In terms of committee-based bridges, we found LayerZero the most suitable solution in terms of non-disruptive and compatibility to Horizon bridge’s previous architecture. Meaning, it was easier to work around Horizon bridge’s contracts where we only had to swap out the multisig validation layer with LayerZero’s validation layer.

Note that, this is not our attempt to be judgemental about the various bridging solutions, but rather a subjective analysis keeping in mind our constraints in the context of Horizon. Beyond this article, there are several wonderful recent articles that layout the differences in various bridging solutions, like Jump Crypto’s article, ZK bridges, etc.

What next?

As previously highlighted, Harmony has put considerable effort into building a trust-minimized, cost/time-efficient bridging solution in the form of Horizon 2.0. However, the adoption of this technology is still dependent on the availability of certain cryptographic primitives like EIP 2537 in Ethereum mainnet. Such EIPs will eventually get deployed and in the meantime, Horizon 2.0 can explore various optimizations such as off-chain validation using secure enclaves as done in Datachain’s LCP and using Zero Knowledge Proofs as done in succinct labs project and zkBridge.
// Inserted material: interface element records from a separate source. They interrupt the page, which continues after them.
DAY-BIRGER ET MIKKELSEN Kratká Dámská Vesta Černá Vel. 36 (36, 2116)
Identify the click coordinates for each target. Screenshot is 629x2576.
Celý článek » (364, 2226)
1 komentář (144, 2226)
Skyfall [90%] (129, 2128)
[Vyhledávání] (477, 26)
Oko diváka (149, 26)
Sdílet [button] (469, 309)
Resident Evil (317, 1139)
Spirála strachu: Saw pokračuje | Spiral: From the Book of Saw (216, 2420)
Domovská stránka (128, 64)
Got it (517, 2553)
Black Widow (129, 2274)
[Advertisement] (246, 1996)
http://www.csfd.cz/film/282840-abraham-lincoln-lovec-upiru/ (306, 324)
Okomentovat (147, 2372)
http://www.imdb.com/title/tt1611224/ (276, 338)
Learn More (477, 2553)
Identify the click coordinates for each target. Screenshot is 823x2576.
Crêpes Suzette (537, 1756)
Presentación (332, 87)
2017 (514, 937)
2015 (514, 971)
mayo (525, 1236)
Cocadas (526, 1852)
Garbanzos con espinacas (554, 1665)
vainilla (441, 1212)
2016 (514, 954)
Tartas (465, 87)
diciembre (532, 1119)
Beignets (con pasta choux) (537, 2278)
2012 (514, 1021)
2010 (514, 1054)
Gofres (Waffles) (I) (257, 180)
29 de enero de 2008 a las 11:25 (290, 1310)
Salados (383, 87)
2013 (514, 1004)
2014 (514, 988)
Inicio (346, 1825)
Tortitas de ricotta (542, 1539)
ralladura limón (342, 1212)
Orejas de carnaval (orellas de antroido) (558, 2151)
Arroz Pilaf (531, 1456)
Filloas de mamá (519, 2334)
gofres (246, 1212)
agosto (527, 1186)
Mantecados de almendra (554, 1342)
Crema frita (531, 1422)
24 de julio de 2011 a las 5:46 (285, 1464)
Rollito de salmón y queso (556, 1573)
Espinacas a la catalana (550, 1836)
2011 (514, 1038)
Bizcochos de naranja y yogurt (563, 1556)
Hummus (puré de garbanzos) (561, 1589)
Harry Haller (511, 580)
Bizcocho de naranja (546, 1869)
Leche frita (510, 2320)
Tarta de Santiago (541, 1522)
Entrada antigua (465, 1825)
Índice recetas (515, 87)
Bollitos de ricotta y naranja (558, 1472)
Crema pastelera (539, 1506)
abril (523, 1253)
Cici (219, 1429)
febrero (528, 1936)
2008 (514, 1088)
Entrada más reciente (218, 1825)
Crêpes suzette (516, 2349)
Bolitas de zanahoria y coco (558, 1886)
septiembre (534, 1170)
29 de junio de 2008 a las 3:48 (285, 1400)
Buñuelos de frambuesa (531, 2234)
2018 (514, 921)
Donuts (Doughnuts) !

Harmony will also continue to adopt any superior bridging technology (in terms of trust-minimization and efficiency) that attains the required maturity over time to make them available for our users, as Harmony strongly believes in multi-/cross-chain future as well as multiple bridging technologies serving the multi-/cross-chain future.

The long term

Trust minimization will play a key role in shaping the future of cross-chain technology. Currently, neither the proof-based nor the committee-based bridging solutions are fully trust-minimized because of the lack of data availability. Meaning, both the proof-based and committee-based solutions require trusting the consensus of the connecting chains and it is not possible to easily validate the transactions and the state transitions (blockchain’s state) for an independent third-party.

This limitation can be resolved by making the transactions of the bridging chains available in data availability solutions such as Celestia or Polygon Avail. By making the data (transactions) available, any independent third-party can validate the cross-chain transactions and the corresponding state transitions (blockchain states) without needing to trust the set of validators that participated in the consensus of the bridging chains.

Note that, it is not just sufficient to make the data available for true trust minimization, but providing technologies to make the validation efficient. Meaning, any independent third-party can fetch the cross-chain transactions and reproduce the state transitions in a cost-/time efficient manner. A flavor of true trust minimization can be found in case of rollup bridges, where the rollup chain makes the data available in the main chain (like Ethereum) by posting its transactions as well as the corresponding state transitions (rollup state). However, the rollup chain is simply an extension of the main chain and hence the trust minimization in this context is within a single chain (naive).

The challenge of trust minimization across heterogeneous chains (with different consensus mechanisms) is still an open problem and the data availability solutions will play a major role in shaping the future of the trust-minimized cross-chain technology.